1 Al músico principal. Salmo de David, siervo de Dios. La transgresión habla al impío dentro de su corazón; no hay temor de Dios delante de sus ojos.

2 Por eso se lisonjea en sus propios ojos hasta que su iniquidad sea aborrecimiento.

3 Las palabras de su boca son maldad y engaño; ha dejado de ser sensato y de hacer el bien.

4 Sobre su cama piensa iniquidad; está en un camino que no es bueno y no desprecia el mal.

5 Oh SEÑOR, hasta los cielos alcanza tu misericordia; y hasta las nubes, tu fidelidad.

6 Tu justicia es como las montañas de Dios; y tus juicios, como el gran océano. Oh SEÑOR, que conservas al hombre y al animal,

7 ¡cuán preciosa es, oh Dios, tu bondad! Por eso los hijos del hombre se refugian bajo la sombra de tus alas.

8 Se sacian de la abundancia de tu casa; les das a beber del torrente de tus delicias.

9 Ciertamente contigo está el manantial de la vida; en tu luz veremos la luz.

10 Extiende tu bondad a los que te conocen, y tu justicia a los rectos de corazón.

11 Que no venga contra mí el pie de la soberbia ni me desplace la mano de los impíos.

12 Entonces caerán los que obran iniquidad; serán derribados y no podrán levantarse.

Salmo 36

Contrastes

1. Qué es y qué hace el impío ( Salmo 36:1 )

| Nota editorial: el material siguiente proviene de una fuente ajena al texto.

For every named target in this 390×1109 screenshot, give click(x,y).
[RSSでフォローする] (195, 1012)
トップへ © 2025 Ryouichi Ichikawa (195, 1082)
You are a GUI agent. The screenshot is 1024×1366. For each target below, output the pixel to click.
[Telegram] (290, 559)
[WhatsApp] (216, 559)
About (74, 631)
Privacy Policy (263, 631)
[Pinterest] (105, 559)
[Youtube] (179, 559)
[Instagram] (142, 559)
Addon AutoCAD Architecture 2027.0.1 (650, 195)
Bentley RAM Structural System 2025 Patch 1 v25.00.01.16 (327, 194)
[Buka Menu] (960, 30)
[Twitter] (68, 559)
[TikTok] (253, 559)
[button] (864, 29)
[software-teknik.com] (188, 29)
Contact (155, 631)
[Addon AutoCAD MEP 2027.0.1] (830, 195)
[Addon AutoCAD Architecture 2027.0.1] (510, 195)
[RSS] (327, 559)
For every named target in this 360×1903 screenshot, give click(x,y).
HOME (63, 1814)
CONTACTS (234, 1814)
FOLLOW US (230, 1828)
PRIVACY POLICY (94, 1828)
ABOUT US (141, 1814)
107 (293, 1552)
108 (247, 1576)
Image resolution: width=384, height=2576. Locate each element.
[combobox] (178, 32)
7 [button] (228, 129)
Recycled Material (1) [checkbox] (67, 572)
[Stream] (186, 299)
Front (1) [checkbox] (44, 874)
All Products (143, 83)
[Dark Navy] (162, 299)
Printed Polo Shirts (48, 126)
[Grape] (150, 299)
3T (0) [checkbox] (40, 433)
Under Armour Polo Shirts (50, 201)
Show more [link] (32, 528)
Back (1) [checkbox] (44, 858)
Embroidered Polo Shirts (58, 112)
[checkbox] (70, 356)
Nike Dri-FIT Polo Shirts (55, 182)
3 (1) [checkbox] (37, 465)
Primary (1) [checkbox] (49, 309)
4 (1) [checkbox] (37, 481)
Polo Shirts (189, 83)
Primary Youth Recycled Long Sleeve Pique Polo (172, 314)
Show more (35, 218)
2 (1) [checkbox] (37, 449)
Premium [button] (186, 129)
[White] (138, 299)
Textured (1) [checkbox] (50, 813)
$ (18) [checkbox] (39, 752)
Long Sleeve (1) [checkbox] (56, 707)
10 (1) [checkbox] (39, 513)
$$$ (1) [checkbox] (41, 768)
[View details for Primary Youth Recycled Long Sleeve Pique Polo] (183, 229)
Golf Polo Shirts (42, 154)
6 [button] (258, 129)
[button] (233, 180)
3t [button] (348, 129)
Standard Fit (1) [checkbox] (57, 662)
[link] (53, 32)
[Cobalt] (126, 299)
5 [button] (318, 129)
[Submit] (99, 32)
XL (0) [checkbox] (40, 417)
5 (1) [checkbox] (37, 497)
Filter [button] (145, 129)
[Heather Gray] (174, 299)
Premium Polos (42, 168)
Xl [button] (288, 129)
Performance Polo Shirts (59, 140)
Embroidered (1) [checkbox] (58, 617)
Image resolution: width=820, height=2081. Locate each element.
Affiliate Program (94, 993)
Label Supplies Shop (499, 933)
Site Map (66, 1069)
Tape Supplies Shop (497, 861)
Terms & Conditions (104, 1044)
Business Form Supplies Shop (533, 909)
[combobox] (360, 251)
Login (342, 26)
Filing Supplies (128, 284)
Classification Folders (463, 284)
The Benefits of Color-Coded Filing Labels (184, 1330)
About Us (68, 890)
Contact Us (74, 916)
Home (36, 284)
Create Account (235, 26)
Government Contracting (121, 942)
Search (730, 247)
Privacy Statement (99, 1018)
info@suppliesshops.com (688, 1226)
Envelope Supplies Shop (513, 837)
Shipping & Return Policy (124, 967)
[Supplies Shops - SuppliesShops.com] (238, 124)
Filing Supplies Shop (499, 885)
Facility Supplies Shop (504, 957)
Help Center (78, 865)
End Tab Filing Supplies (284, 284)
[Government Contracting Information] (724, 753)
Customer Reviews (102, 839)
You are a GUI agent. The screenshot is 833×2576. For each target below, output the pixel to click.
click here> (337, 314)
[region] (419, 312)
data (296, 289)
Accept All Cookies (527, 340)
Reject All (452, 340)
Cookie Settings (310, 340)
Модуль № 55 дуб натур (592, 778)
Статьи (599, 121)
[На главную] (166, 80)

2. Qué es y qué hace Jehová ( Salmo 36:5 )

3. Oración y confianza en su bondad amorosa ( Salmo 36:10 )

Los malvados se describen en su maldad, con pecado en el corazón, sin temor de Dios; lleno de orgullo y adulación, hablando mal y haciendo mal. “Pero los malos hombres y los engañadores irán de mal en peor, engañando y siendo engañados” ( 2 Timoteo 3:13 ). Este es el pronóstico divino para los últimos días y estos versículos iniciales de este salmo muestran a los malvados de los últimos días.

¡Pero qué Señor es aquel a quien no temen! ¡Qué contraste! Y los justos conocen su misericordia, su fidelidad, su justicia y su juicio. Sólo el bien está reservado de su lado para aquellos que confían en él. Excelente es su misericordia, los cubre con la sombra de sus alas, los sacia en abundancia con la grosura de su casa. Tal será la esperanza y el consuelo de los piadosos cuando los impíos vayan de mal en peor, hasta que llegue el día en que los obradores de iniquidad caerán, incapaces de volver a levantarse.